_Document text_:

— begin —

The semiconductor device may further include a device terminal and a wiring connection between the contact pad and the device terminal. The wiring connection provides a direct electrical connection between a contact pad and a device terminal.

FIG. 1A to 1C illustrate a method of manufacturing a semiconductor device with a spacer layer.

FIG. 1A shows a layer stack 130 including a device layer 110 and an insulator layer 120.

The device layer 110 is made of a single-crystalline semiconductor material and includes doped regions of electronic elements 315. The electronic elements 315 include diodes, bipolar transistors, insulated gate field effect transistors, junction field effect transistors and/or insulated gate bipolar transistors, and form elements of a gate driver circuit, a power factor correction circuit, a motor control circuit, a wireless charging circuit, a high frequency switch, or a logic circuit.

— end —

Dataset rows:

— begin —

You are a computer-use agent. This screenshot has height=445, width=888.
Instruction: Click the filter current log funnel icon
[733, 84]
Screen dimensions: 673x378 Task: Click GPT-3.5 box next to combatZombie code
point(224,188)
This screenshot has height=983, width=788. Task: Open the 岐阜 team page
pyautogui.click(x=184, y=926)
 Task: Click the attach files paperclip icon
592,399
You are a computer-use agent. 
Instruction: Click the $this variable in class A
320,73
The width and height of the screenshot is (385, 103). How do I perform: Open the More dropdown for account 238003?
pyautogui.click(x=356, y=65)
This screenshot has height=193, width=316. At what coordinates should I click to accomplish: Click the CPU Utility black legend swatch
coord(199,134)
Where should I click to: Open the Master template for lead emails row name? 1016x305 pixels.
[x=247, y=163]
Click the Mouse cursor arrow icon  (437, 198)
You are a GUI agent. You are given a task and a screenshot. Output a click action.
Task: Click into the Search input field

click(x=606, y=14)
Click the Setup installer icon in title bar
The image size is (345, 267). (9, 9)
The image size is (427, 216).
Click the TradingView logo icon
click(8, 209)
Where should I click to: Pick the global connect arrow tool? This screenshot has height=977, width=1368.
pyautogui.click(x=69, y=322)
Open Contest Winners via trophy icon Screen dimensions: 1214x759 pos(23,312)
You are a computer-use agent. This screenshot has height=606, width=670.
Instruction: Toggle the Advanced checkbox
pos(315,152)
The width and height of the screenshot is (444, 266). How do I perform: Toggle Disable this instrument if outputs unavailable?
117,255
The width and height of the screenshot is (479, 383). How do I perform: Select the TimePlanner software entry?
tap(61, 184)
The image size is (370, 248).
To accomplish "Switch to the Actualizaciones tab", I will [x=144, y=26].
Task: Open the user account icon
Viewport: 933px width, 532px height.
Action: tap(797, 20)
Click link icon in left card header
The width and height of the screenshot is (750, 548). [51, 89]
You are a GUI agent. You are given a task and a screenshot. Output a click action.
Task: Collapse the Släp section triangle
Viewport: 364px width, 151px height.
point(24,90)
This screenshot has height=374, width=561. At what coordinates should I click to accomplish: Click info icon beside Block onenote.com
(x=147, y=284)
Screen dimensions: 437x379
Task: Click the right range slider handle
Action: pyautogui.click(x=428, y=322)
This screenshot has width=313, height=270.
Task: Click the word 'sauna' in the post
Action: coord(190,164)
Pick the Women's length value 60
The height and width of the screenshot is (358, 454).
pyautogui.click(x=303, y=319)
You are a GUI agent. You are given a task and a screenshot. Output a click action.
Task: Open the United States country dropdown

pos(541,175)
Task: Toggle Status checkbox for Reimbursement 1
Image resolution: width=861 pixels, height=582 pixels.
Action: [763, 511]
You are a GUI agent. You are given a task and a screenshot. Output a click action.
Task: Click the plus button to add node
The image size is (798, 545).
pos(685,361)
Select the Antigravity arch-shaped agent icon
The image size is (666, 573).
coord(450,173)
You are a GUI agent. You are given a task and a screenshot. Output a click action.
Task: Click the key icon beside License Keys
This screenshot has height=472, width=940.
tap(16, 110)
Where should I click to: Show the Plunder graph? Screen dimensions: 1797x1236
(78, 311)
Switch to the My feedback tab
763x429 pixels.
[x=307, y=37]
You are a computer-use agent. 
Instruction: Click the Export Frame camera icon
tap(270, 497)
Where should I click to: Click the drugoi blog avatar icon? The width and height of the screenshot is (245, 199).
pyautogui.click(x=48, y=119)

— end —

_Set exercise 1_: Summarize the semiconductor device text in two sentences.
_Set exercise 2_: Reproduce the part of the semiconductor device text between "The semiconductor device" and "insulator layer 120.", inclusive.
_Set exercise 3_: Carry on the semiconductor device text from its final sentence.
The items are separate from the semiconductor device text.

_Expected answer 1_: The semiconductor device may include a device terminal and a wiring connection that directly links a contact pad to that terminal, and a method of manufacturing it with a spacer layer begins with a layer stack of a device layer and an insulator layer. The device layer is single-crystalline semiconductor material holding doped regions of electronic elements such as diodes and various transistors, which form parts of circuits like gate drivers, motor controls, wireless charging circuits, high frequency switches, or logic circuits.

_Expected answer 2_:
The semiconductor device may further include a device terminal and a wiring connection between the contact pad and the device terminal. The wiring connection provides a direct electrical connection between a contact pad and a device terminal.

FIG. 1A to 1C illustrate a method of manufacturing a semiconductor device with a spacer layer.

FIG. 1A shows a layer stack 130 including a device layer 110 and an insulator layer 120.

_Expected answer 3_:
The device layer 110 has a planar front surface 111 (device layer front surface 111), from which at least some of the doped regions of the electronic elements 315 extend into the device layer 110, and a planar back surface 112 (device layer back surface 112). The device layer front surface 111 and the device layer back surface 112 run parallel to each other. A thickness th1 of the device layer 110 between the device layer front surface 111 and the device layer back surface 112 is at most 1 μm, at most 100 nm, or at most 50 nm.

The insulator layer 120 is a silicon oxide layer that includes a thermally grown silicon oxide layer and/or a deposited silicon oxide layer. The insulator layer 120 has a planar front surface 121 (insulator layer front surface 121) and a planar back surface 122 (insulator layer back surface 122). The insulator layer front surface 121 and the insulator layer back surface 122 are parallel to each other. A thickness th2 of the insulator layer 120 between the insulator layer front surface 121 and the insulator layer back surface 122 is at most 50 μm, or at most 10 μm. The insulator layer back surface 122 is in direct contact with the device layer back surface 112.

A spacer disk 190 is adhesive bonded onto the insulator layer front surface 121 at a side of the layer stack 130 opposite the device layer 110.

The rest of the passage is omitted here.